Wednesday, February 12, 2014
10 Year Treasury Passes Cyclical Yield Test
In our last look at U.S ten year Treasury note futures (TYH4) on January 29th (see below), we reviewed the ‘cyclical yield analysis’ that has provided strong entry opportunity for positioning over the last years. Specifically, as U.S. ten year Treasury yields reached back toward the October 23 low of 2.502%, we were/are advised to position on expectation that the ‘cyclical’ yield low level will hold (until at least Mar 31, 2014). A table was offered that indicated where TYH4 calls and puts, per half strike, were available then and rough prices on expected premiums on lower yield marks.
An opportunity was presented on the approach of the payroll report and again shortly thereafter when ten year yields reached below 2.58%. TYH4 now at 125-08 is just below the prevailing level when we updated our cyclical yield analysis on January 29th, having traded on February 3rd, 4th and 5th to highs at of 126-15 / -16. Clearly there was an opportunity to position long some out-of-the-money (otm) puts or short some slight in-the-money (itm) puts. There is only 9 days remaining for the TYH4 options now, but technical conditions seem to support still lower Ten year treasury prices. Additionally, the Treasury is auctioning $24B of 10yr securities today as part of its three part series this week of 3’s, 10’s and 30’a.
As indicated earlier, TYH4 prices topped out at 126-15 to -16 on the first three sessions of February. Those highs correspond to a failure level back in late October with the high settlement reaching to 126-15+.
More recently, TYH4 formed a bearish ‘dark cloud cover’ on Feb 2-3 and confirmed the bearish implications of that pattern with the shooting star on Feb 5. Friday’s post employment report disappointment advance left prices well off the session high and Monday’s price action did little to confirm any bullish implications to the advance. Instead, Monday was a pause that on Tuesday found reverse and a settlement below Friday’s opening level.
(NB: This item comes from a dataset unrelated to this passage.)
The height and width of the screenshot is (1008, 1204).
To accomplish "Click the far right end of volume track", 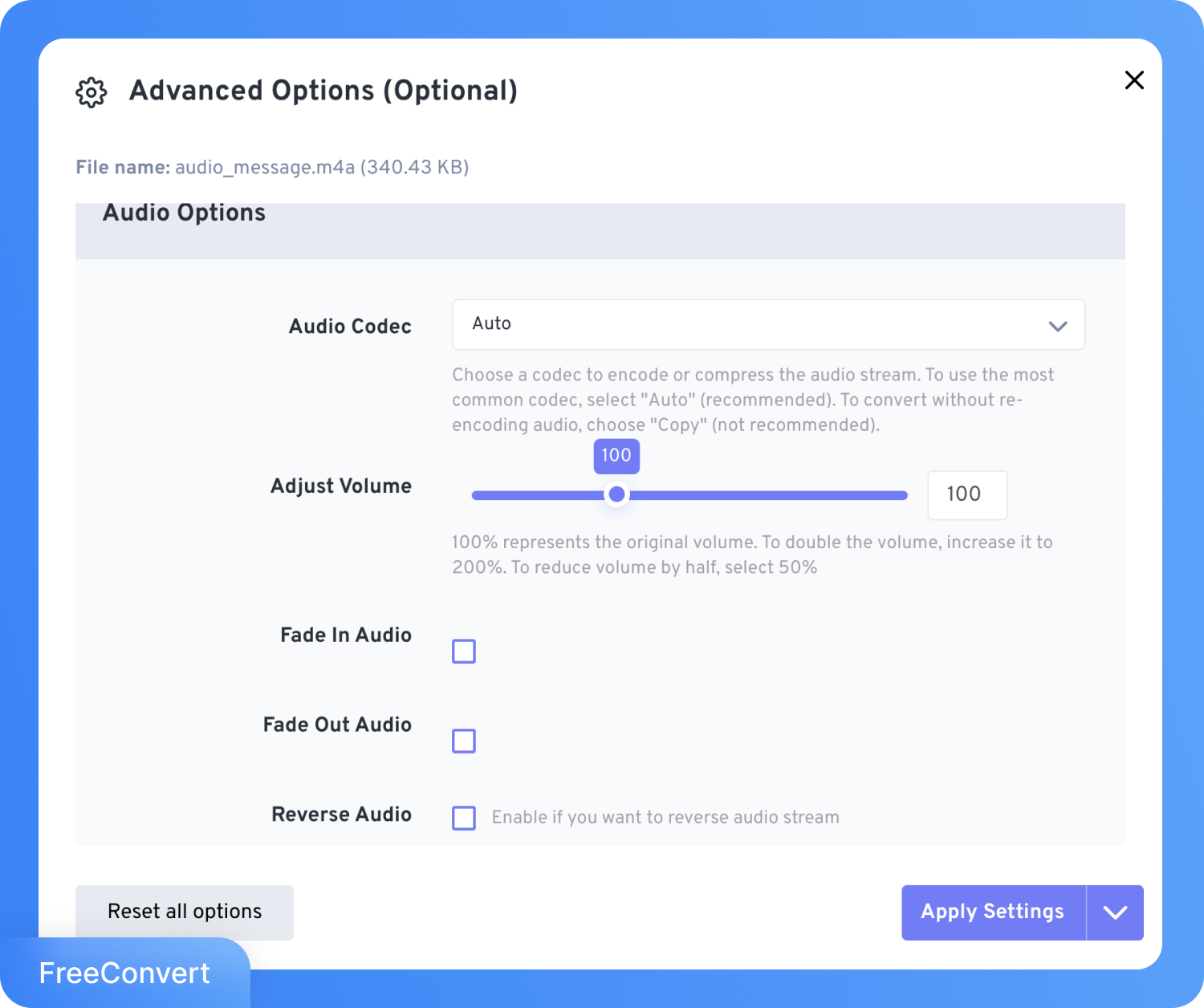I will tap(904, 495).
A lower settle today will open the door to still lower levels and build a platform for momentum sellers to join in.
Those short TYH4 calls or long TYH4 puts, having positioned on the approach of the ‘cyclical yield low’ should consider holding these positions as long as TYH4 settles today below 125-14. A settle below 125-14 level today leaves good prospect for a trade to 124-06 prior to TYH4 expiry in 9 days.